Un roman qui décrit la bêtise et la violence des hommes avec une poésie et une finesse de la langue qui ne laisse pas indifférent.



Le silence des dieux

Yahia Belaskri

Éditions Zulma

Octobre 2021

224 pages



4e de couverture


Aux portes du désert, le village de la Source des Chèvres n'est relié à la route que par une piste de terre. Un matin, des soldats bloquent l'accès, et le village se retrouve isolé du monde. Entre le café et la mosquée, sur la petite place où résonne encore la voix du porteur d'eau et le passage des nomades, on cherche à comprendre, à désigner un coupable, pour s'en débarrasser comme d'une malédiction. Face aux luttes de pouvoir qui s'engagent, une voix s'élève. Celle de Ziani le Fou. Pieds nus, cheveux hirsutes, il clame ses prophéties mais reste celui dont on se moque et se méfie. D'où naîtra l'espoir ? D'où, sinon de celles qui œuvrent en silence contre l'oppression et la convoitise, contre l'obscurantisme et la résignation. Avec Zohra, Badra, Setti, Aicha et bientôt toutes les femmes, se lève le vent de la révolte. Inspiré d'un fait réel, Le Silence des dieux est une magnifique allégorie de la liberté et de la réconciliation, face à tous les enfermements.



Ce que j’en pense


« Le silence des dieux » de Yahia Belaskri, une sortie littéraire très récente (octobre 2021). Un grand MERCI à lecteurs.com qui m'a permis de découvrir ce roman.

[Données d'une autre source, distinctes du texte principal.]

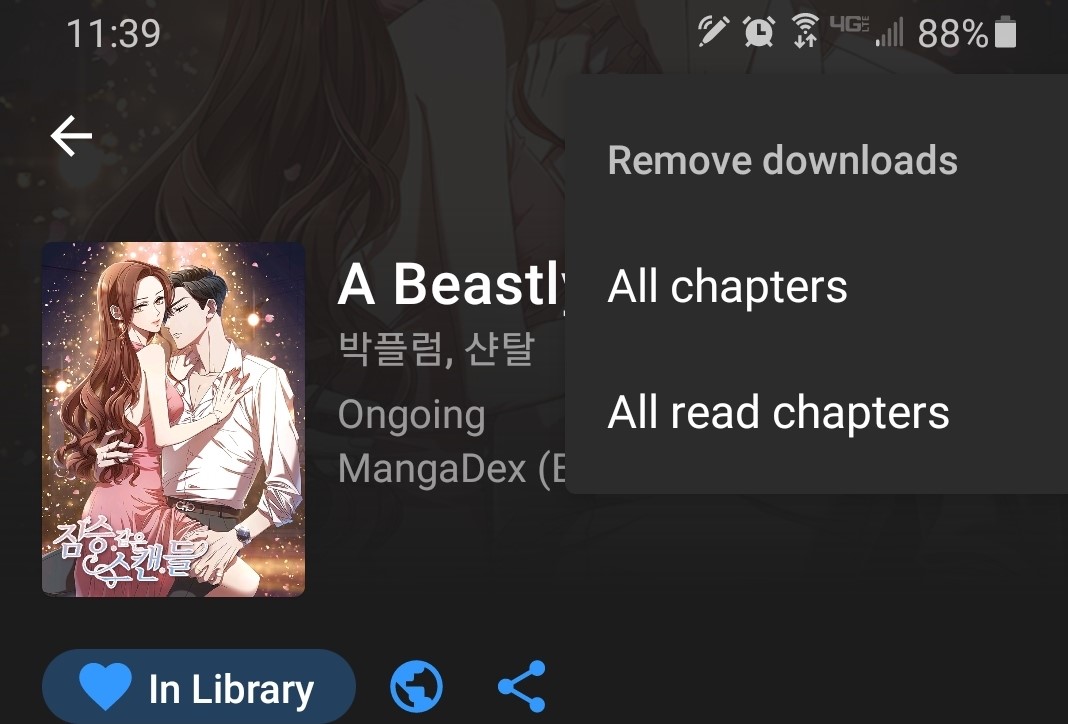Tap the battery icon in status bar
The width and height of the screenshot is (1068, 724).
pos(1005,33)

Quel ode à la langue française ! Ce roman est magnifiquement écrit, ciselé, c'est comme lire un long poème. Merci M. Belaskri de m'avoir donné ce plaisir.

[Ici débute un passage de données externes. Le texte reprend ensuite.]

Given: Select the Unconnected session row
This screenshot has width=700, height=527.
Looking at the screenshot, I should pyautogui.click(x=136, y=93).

J'ai lu quelque part que le roman était une fable, oui, c'est vrai, le mot m'est venu en tête durant ma lecture ainsi que celui de conte.


En observateur, le lecteur voit ainsi tout au long du roman, les personnages réagir à une situation que l'on dirait aujourd'hui de crise. Un événement survient et tout dérape, les vrais visages se montrent au grand jour. Les sentiments s'exacerbent jusqu'au dénouement final et la conclusion, sorte de morale moderne.


Le mot que tu retiens entre tes lèvres est ton esclave, celui que tu prononce est ton maître, c'est ce que disait les anciens. Fais des mots justes tes maîtres, sois courageux, autrement tu n'es pas un homme libre. Faut-il être sur le point de perdre un être cher pour se rendre compte de la force du lien qui nous unit à lui ?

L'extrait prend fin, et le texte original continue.